**OEFENGEGEVENS:**
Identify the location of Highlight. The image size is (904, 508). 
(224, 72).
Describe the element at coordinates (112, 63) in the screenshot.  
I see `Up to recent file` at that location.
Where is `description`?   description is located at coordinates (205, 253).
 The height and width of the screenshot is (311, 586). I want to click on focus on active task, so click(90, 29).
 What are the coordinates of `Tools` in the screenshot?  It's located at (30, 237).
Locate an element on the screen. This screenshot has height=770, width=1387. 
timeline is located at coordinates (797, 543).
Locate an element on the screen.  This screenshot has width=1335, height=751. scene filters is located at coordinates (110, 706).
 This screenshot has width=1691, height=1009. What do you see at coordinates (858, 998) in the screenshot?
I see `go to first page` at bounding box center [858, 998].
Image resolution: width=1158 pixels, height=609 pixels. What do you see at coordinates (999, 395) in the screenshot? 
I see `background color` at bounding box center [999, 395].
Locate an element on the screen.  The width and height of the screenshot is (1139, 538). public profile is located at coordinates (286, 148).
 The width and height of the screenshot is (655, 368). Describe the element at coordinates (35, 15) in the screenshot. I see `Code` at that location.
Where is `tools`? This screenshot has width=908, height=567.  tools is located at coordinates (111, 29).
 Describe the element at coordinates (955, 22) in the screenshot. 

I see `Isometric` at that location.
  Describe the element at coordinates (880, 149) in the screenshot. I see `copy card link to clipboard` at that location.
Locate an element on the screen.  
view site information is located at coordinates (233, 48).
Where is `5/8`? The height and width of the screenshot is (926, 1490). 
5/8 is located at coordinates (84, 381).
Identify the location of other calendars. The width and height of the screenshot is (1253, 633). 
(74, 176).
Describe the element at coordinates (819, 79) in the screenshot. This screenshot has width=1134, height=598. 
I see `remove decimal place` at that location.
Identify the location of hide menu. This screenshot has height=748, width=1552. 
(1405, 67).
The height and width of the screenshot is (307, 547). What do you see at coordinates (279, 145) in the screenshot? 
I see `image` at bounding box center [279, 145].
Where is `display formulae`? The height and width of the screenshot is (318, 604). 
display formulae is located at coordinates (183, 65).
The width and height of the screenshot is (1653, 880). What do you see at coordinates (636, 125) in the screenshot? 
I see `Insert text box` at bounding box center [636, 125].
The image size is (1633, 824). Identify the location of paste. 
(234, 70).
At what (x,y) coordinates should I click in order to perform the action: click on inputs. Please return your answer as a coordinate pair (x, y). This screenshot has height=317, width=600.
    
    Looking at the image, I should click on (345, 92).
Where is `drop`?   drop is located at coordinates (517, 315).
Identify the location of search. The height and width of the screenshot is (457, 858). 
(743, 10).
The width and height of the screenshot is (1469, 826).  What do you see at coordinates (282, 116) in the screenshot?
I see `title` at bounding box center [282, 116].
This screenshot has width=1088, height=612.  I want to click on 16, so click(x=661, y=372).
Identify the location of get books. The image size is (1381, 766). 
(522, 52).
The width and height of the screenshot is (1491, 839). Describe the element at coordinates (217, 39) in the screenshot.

**TE DOEN:** Schrijf alsjeblieft de regels van de regel met "Identify the location of hide" tot en met het einde van de records ongewijzigd over.

**RESULTAAT:**
Identify the location of hide menu. This screenshot has height=748, width=1552. 
(1405, 67).
The height and width of the screenshot is (307, 547). What do you see at coordinates (279, 145) in the screenshot? 
I see `image` at bounding box center [279, 145].
Where is `display formulae`? The height and width of the screenshot is (318, 604). 
display formulae is located at coordinates (183, 65).
The width and height of the screenshot is (1653, 880). What do you see at coordinates (636, 125) in the screenshot? 
I see `Insert text box` at bounding box center [636, 125].
The image size is (1633, 824). Identify the location of paste. 
(234, 70).
At what (x,y) coordinates should I click in order to perform the action: click on inputs. Please return your answer as a coordinate pair (x, y). This screenshot has height=317, width=600.
    
    Looking at the image, I should click on (345, 92).
Where is `drop`?   drop is located at coordinates (517, 315).
Identify the location of search. The height and width of the screenshot is (457, 858). 
(743, 10).
The width and height of the screenshot is (1469, 826).  What do you see at coordinates (282, 116) in the screenshot?
I see `title` at bounding box center [282, 116].
This screenshot has width=1088, height=612.  I want to click on 16, so click(x=661, y=372).
Identify the location of get books. The image size is (1381, 766). 
(522, 52).
The width and height of the screenshot is (1491, 839). Describe the element at coordinates (217, 39) in the screenshot.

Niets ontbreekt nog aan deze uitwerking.